Эрик подобрал с пола свежий нотный лист, пробежал глазами собственные записи и вздохнул. Никуда не годится.
«…Никуда не годишься». Голос матери зазвучал в голове в унисон так, будто это было вчера. Лондонский туман определённо влиял на него дурно — Эрик не любил погружаться в эти воспоминания, и помотал головой. Это не помогло.
«Ошибка природы», говорила мать сквозь зубы, склонившись над ним, словно огромная черная туча. — «Урод». Он не помнил ее лица. Много раз пытался восстановить черты, но не мог, и мать запечатлелась в памяти лишь пугающей фигурой, очертания которой сулили очередное унижение.
Нет, дорогая мама.

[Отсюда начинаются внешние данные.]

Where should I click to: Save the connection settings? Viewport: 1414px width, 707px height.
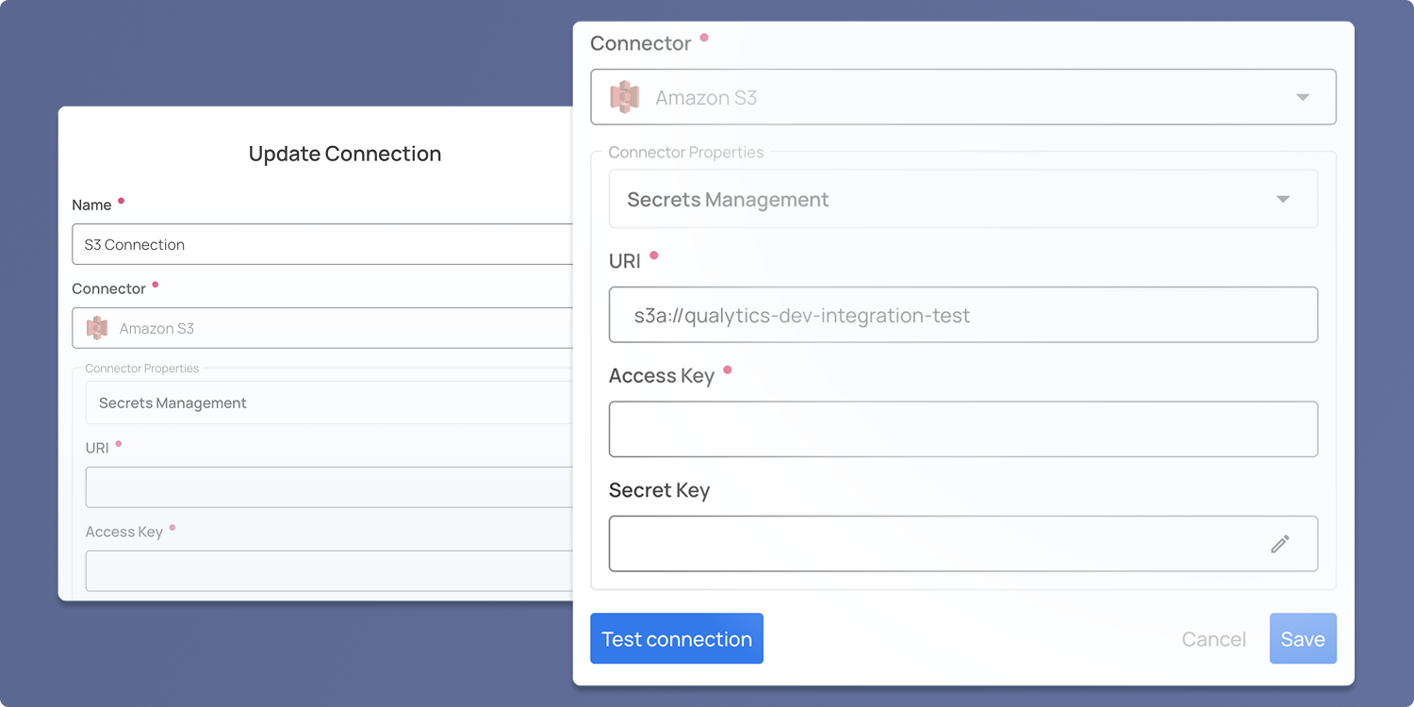[x=1303, y=639]
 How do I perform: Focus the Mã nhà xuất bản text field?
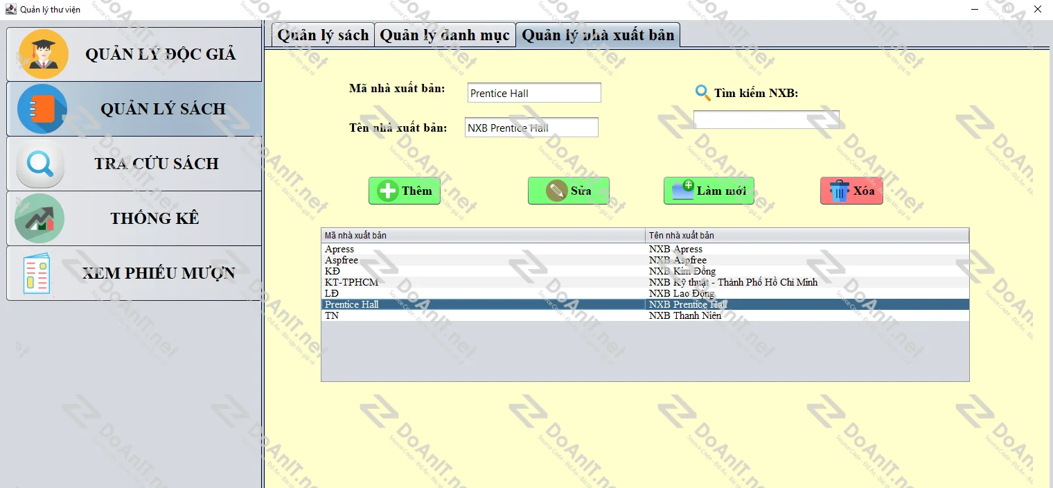533,93
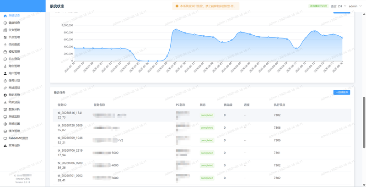Open the 结果预览 download icon

click(x=5, y=102)
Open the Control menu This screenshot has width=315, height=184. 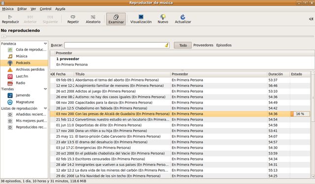point(45,9)
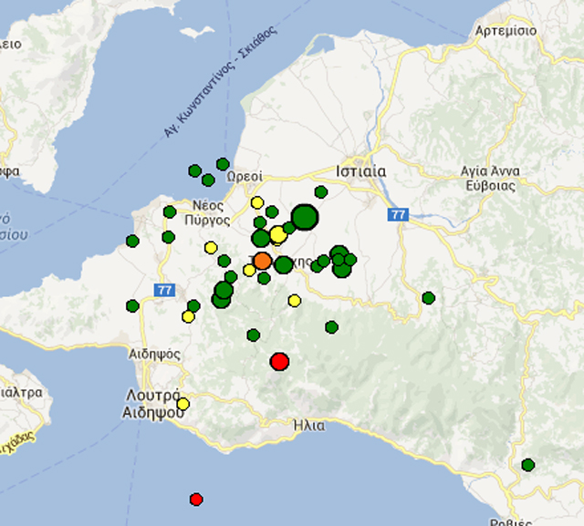Click the large red earthquake marker inland
584x526 pixels.
point(279,362)
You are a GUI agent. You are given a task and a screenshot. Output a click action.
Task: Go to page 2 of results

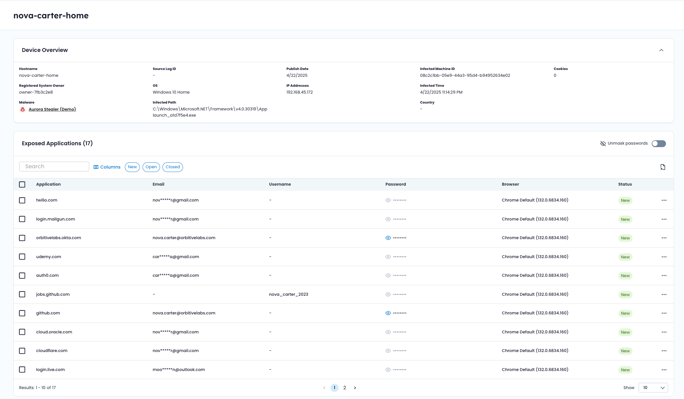[344, 388]
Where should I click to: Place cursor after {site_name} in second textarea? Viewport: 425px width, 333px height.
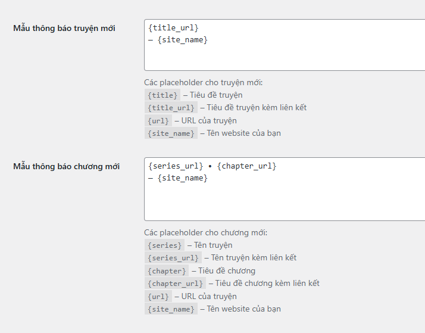tap(208, 178)
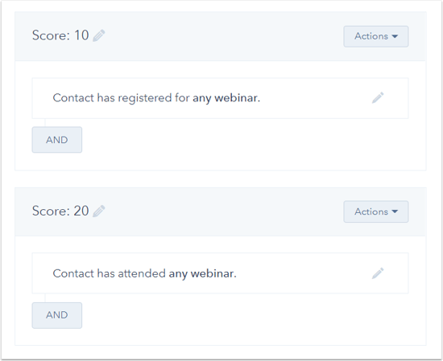Click the caret arrow in Score 10 Actions
The image size is (443, 361).
395,36
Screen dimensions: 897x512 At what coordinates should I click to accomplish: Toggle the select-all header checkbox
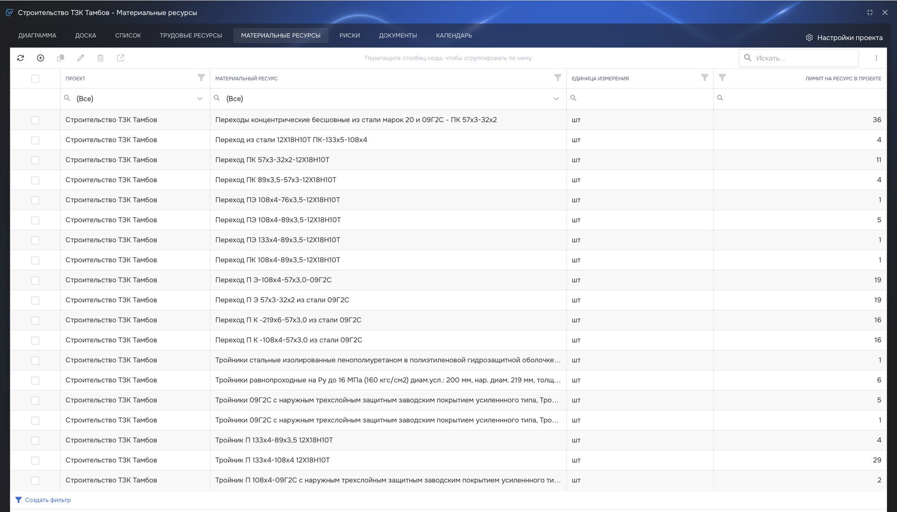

Я не ошибка природы. Ошибкой природы была ты.
Писать музыку было для него сродни дыханию, и когда в голове воцарялась тишина, Эрик сходил с ума. Потребовалось немало времени, чтобы он смирился с тем, что вдохновение не может длиться вечно. Периоды тишины рано или поздно сменялись волнующим подъемом, и тогда он сливался в одно целое с клавишами фортепиано, не замечая смены дня и ночи.

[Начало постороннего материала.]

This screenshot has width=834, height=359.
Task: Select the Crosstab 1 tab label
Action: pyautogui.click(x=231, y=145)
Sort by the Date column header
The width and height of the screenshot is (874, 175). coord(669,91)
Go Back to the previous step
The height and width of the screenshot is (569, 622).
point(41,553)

Сейчас внутри едва заметно шелестела тишина. Она сливалась с серой пеленой за окном, но уже не переполняла его бесконечной тоской. Раньше это было мучением, теперь — всего лишь усталой грустью. Он знал, что рано или поздно это закончится, и он снова возьмет в руки перо и нотный лист. Оставалось просто ждать, хотя это ожидание не приносило никакой радости. Его мир, разорванный на части во Франции, все эти годы медленно, но верно соединялся обратно, и теперь напоминал склеенную из многочисленных кусочков старую фотографию.

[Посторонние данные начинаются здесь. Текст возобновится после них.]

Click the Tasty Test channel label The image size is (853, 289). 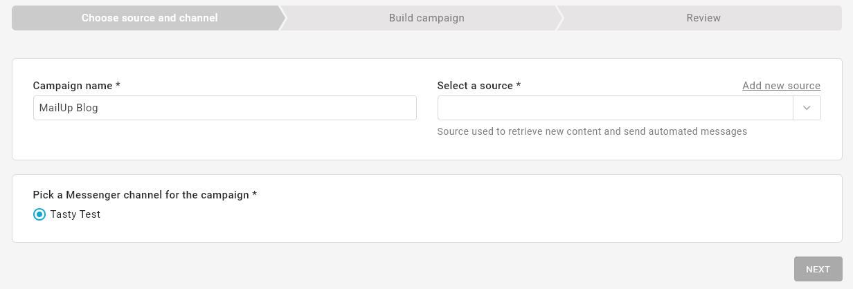75,214
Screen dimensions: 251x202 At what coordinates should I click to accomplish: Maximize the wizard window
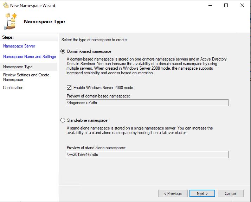coord(226,5)
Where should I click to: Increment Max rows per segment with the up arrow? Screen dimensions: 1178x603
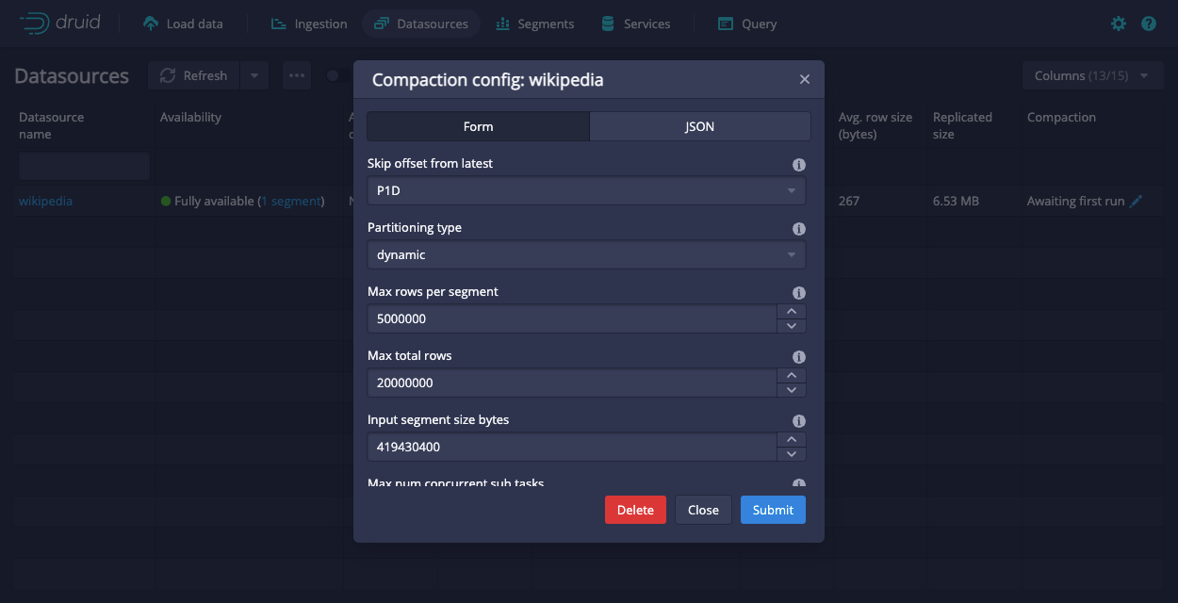pyautogui.click(x=791, y=312)
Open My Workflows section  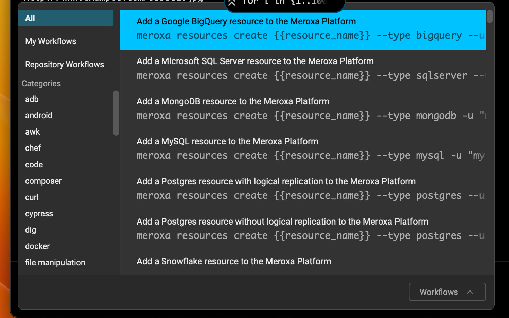point(51,41)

Из тягостных размышлений его вырвал скрип двери. В проеме появилась лохматая голова.
— Папа, Эмиль хочет забрать последний кусок пирога. Скажи ему, что так нельзя!
— Это мой пирог, Катрин! — раздался возмущенный детский голос из коридора. — Ты свой уже съела.
— А маленьким надо уступать, — нахально хихикнула Катрин, наматывая на палец прядь волос. — Да, папа?
— Ну нет, — возразил Эрик. — Нужно делить поровну. По справедливости.
Пятилетняя Катрин тем временем пробралась в комнату, юркнув мимо Эмиля, залезла к отцу на колени и ультимативно заявила:
— Качаться. Ты подаришь мне кресло-качалку на день рождения? Я хочу такое же.
— Подарю, почему нет, — пожал плечами Эрик. — Тебе я подарю все что захочешь.
— А мне? — поинтересовался Эмиль, залезая на второе колено. — Я тоже хочу.
— А вы поделите между собой. Как пирог, — посоветовал он, сгребая детей в охапку. Девочка весело взвизгнула. Тишина в голове становилась теплой и спокойной.
Дверь открылась снова. В комнату с укоризненной улыбкой заглянула Кристина с книгой под мышкой.
— Так и знала, что вы здесь. Мадам Бланш пожаловалась, что вы сбежали с ужина и исчезли в неизвестном направлении. Я ведь говорила вам, не стоит отвлекать папу. Пойдемте, не мешайте ему.
— Да брось, Кристина, — улыбнулся Эрик. — Лучше иди к нам. Вы — лучшее, что может меня отвлекать… Пожалуй, единственное.
Эрик смотрел на лондонские крыши через мокрое стекло, обнимая жену и двоих детей, и знал, что все дожди рано или поздно проходят.